Apple needs to bring Mac prices down
Apple prices its Macs too high, according to Don Reisinger. But if it wants to truly gain market share, it should drop them as soon as possible.
eWeek has an interesting article up today detailing the difference in price currently being witnessed in the computing space, according to NPD. Based on the research firm's analysis, it estimates that the average Windows desktop is selling for about $550, compared to Apple's average desktop selling price of $1,543. The average Windows laptop in June was selling for $700, while Apple's laptops were going for a hefty $1,515.
After comparing comparably-equipped HP laptops with Mac notebooks, it became abundantly clear to me that Apple, although working hard to reduce prices on its computers, still has considerable work to do.
Right now, you can head over to HP's website and buy yourself a Pavilion dv7t sporting Windows Vista Home Premium, a 2.26Ghz Intel Core 2 Duo Processor, a 250GB hard drive, 2GB of RAM, and 256MB NVIDIA GeForce 9200M GS to display video on your 17-inch screen for just $1,217.99.
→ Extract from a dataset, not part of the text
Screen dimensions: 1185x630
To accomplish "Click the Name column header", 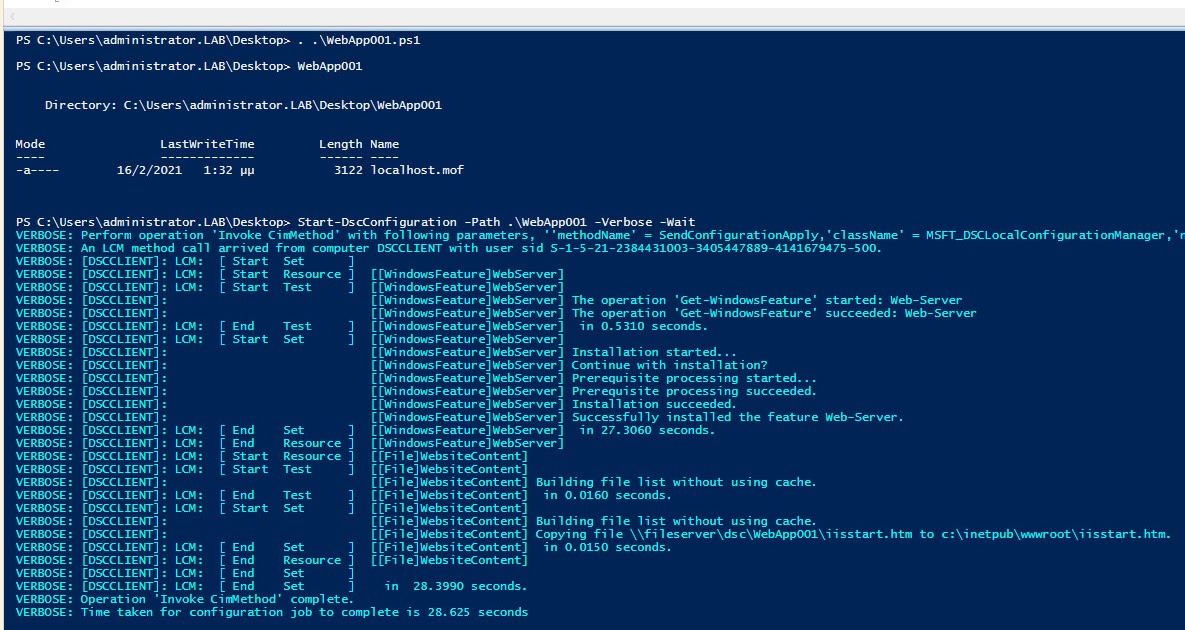I will 383,144.
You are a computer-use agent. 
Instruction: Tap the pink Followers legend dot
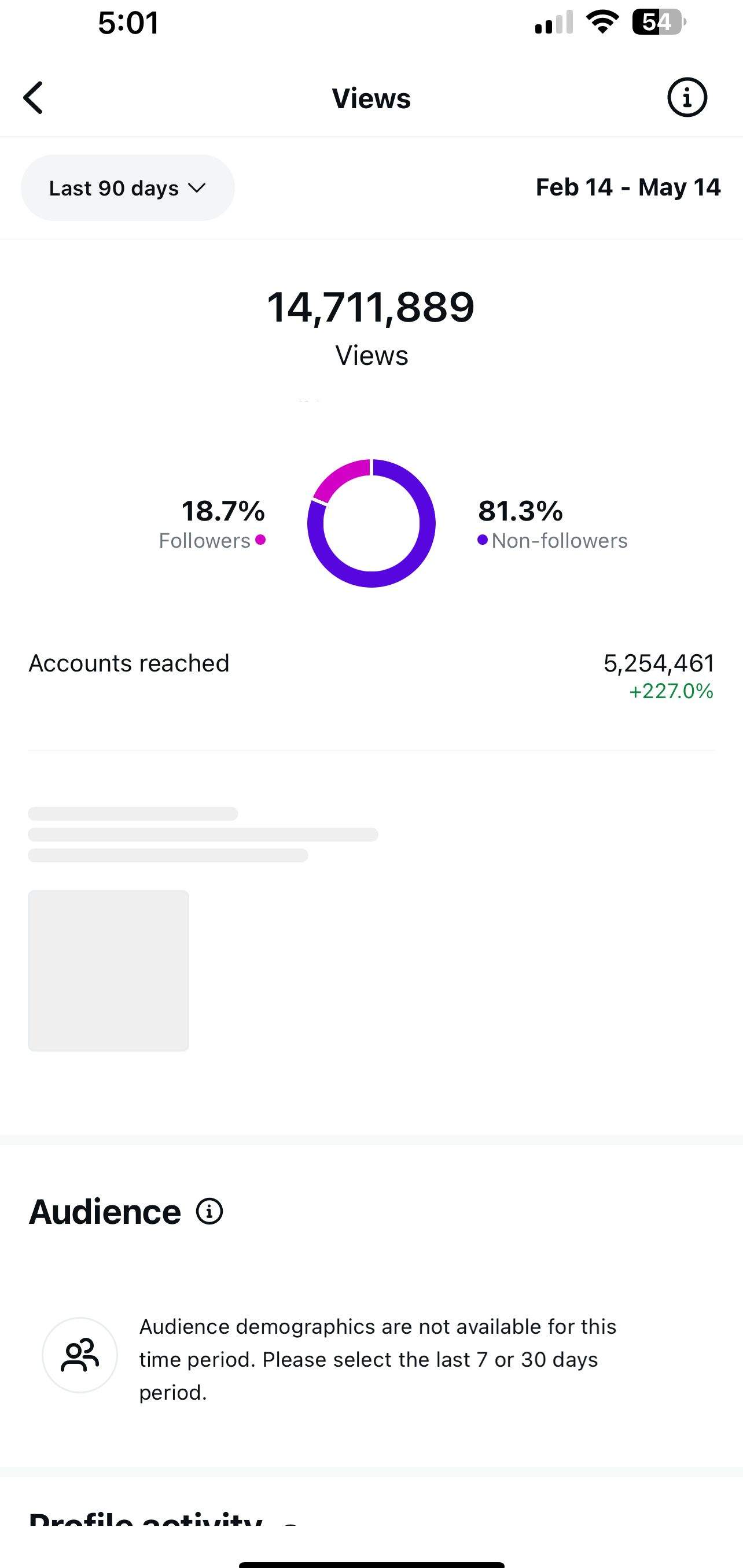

But if you chose the Mac, you'd be paying $2,799 for a MacBook Pro sporting a 2.5Ghz Intel Core 2 Duo processor, a 512MB NVIDIA GeForce 8600M GT graphics card, and a 250GB hard drive.
The list goes on. Mac Pros are substantially more expensive than comparably-equipped Dell machines, and aside from iMacs, which are far more competitively priced, you're not getting a bargain on any Apple product.
But then again, Apple gets a pass for charging more for less. After all, Macs aren't running Windows Vista (a definite plus) and the company's popularity in today's tech world makes anything it creates a premium product. Much like the shoe industry, the brand that most people covet will be able to charge more than a company you've never heard of.
And while I know this is a complaint that has been filed more times than any of us can count, I'm not saying that Apple should reduce its prices because they're too high. Instead, I think Apple should reduce Mac prices to gain market share on Microsoft and PC vendors.
There's no debating the fact that Apple has enjoyed considerable success over the past few years and has gained significant market share in the computing business. But it still has a ways to go.
According to the most recent figures for the second quarter, Apple is the third most popular computer vendor in the US, but has failed to crack the top five worldwide. The company enjoyed 38.1 percent year over year growth or 31.7 percent according to IDC's estimates. Apple sold 1.4 million units, according to Gartner and captured 8.5 percent market share.
Although some will say that that kind of growth speaks for itself and there's no need to reduce prices, I disagree. There are three major factors working against Apple that are ensuring that it doesn't gain too much market share in a short amount of time: Enterprise infiltration, application compatibility, and price.
And although many of the application compatibility problems have been solved over the past few years, it's difficult for the average PC owner to switch to a Mac when they're used to the Windows environment and an HP machine will cost half as much.
But if Apple can reduce its margins and start making its pricing more competitive, it'll no doubt enjoy even greater success.
Let's face it -- the average tech-savvy person is well aware of the benefits of owning a Mac and more often than not, they will run a Mac or Linux box before Windows even enters the home. But the mainstream doesn't necessarily possess that kind of knowledge and instead prefers to stick with what they know, regardless of its issues.
So if Apple is battling ignorance, why should it be pricing its computers at such a premium? It needs to capitalize on the fact that many people are worried about using Vista, bring the prices down to a far more competitive level, and watch as even more people move to the Mac thanks to lower pricing and their belief that they're buying a premium product at a bargain price.
Now is the perfect time for Apple to capitalize on its popularity and Microsoft's significant Vista problems. But the only way to do that is to get its PR machine working to allay common customer fears and let them know that Macs are now more affordable than ever. If it can do those two things, I think we'll see huge growth in Mac adoption and witness a real competition between both Windows and Mac OS X.
Even better, there are hints that Apple may be dropping the price of Macs soon. According to the company, it expects margins to fall significantly from 35 percent this year to 30 percent in 2009.
The time is now for Apple and with any luck at all, it'll seize this opportunity and give people what they want: a more affordable Mac.